The trouble with government targets like “patients must wait no more than 4 hours to be seen in A&E” is that when making real, useful differences is difficult, easy solutions present themselves. For example, if the clock doesn’t start ticking until after the patient enters A&E… just stop them coming in. Make the patients wait outside until you’re ready for them. Problem solved.

There are many inventive ways in which managers – particularly those whose experience and training is administrative rather than clinical – can come up with to meet government targets while simultaneously compromising the quality of healthcare to the point that patients start to die. This is not usually (I hope) because they just like people to suffer (whether staff or patients), but often because they are concentrating completely on meet the target and they don’t know, and don’t think to find out, what effect their schemes have on the real business of the hospital – which is making people better.

In a similar vein to Stafford, we had Bristol, where children more children died after heart surgery than should have. This was down to, among other things, an ‘Old Boys’ Network’ between the doctors: we’re all mates together and we don’t criticise each other, and we do things the way we always have.

The link between these three is that people are people. Doctors (and other healthcare professionals, although it’s doctors that generally get the headlines) and senior managers are human. Like everyone else, they have the tendency to do what’s easy, not what’s right.

In the case of the American system, doctors are put the way of temptation every single day – just order another test; what does it matter? Who’ll know? And the money will add up.

In the case of Stafford (and other places who were exactly the same but just didn’t get found out), it’s easier to just fudge the figures or satisfy the targets the easy way. After all, the government isn’t interested in excuses or reasons. All they’re interested in is did you meet the target? If you do, they’ll get off your back. Making real improvements can sometimes involve major changes that are difficult to organise – or even impossible without more funding, which the government will not provide.

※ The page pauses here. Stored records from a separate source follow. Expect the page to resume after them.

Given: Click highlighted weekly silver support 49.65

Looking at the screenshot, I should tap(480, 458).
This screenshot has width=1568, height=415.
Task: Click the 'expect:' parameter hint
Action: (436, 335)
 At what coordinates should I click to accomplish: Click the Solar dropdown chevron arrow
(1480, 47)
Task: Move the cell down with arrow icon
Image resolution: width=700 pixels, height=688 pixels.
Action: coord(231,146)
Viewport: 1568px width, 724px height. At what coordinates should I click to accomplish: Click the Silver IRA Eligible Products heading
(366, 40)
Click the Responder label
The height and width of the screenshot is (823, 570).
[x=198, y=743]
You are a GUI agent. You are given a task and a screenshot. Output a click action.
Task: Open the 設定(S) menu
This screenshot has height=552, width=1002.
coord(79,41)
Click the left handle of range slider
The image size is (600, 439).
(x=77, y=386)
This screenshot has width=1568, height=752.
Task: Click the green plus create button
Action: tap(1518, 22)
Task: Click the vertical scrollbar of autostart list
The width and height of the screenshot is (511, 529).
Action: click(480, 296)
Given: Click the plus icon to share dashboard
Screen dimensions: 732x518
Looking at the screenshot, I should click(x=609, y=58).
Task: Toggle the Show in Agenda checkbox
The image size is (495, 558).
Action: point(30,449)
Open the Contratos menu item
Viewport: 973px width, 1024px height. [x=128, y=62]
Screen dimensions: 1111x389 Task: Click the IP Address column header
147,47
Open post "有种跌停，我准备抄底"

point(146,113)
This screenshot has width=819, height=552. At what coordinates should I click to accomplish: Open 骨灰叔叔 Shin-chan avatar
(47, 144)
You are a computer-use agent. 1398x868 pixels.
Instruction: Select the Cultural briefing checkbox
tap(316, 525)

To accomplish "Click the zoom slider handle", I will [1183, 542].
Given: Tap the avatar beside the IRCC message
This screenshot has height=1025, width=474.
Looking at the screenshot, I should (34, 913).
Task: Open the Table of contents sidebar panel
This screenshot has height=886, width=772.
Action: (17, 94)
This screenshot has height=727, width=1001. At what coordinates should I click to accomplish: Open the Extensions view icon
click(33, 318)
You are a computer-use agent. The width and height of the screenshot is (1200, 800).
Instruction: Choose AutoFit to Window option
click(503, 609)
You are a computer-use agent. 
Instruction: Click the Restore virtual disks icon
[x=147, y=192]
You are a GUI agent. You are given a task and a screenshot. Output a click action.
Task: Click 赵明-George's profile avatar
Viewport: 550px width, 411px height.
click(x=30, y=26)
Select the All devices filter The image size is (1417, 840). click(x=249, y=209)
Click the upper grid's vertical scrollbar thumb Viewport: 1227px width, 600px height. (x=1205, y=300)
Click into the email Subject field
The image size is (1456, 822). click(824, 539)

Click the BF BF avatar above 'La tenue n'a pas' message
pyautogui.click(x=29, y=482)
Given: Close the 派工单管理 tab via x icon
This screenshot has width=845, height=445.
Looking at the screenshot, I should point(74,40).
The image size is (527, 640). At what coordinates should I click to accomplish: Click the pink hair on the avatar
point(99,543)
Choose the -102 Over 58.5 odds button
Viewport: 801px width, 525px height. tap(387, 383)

In the case of Bristol, it’s classroom peer pressure writ large. Instead of being about having the right trainers, or the right phone (nowadays, I suppose), it’s about not challenging your colleague who is using a surgical technique last used in 1850, because he hasn’t done any CPD since he graduated from university. It’s easier not to get in his face, easier to just let it slide, not rock the boat. Someone else will notice and do something, surely. Maybe he’ll figure it out on his own and up his game…

It takes effort to turn away from the easy road (of making pots of money by giving patients treatments they don’t need, or of satisfying government targets by compromising care, or by letting your colleagues’ substandard practices slide because you don’t want to rock the boat).

The only way we will stop these health scandals that seem to hit the headlines every couple of years is if the right thing is also the easy thing. If it doesn’t pay to treat patient unnecessarily, or if the government’s attitude isn’t We know it’s impossible to improve services without more money. Do it anyway.

But I don’t hold out much hope of that. So what will be the next scandal, I wonder?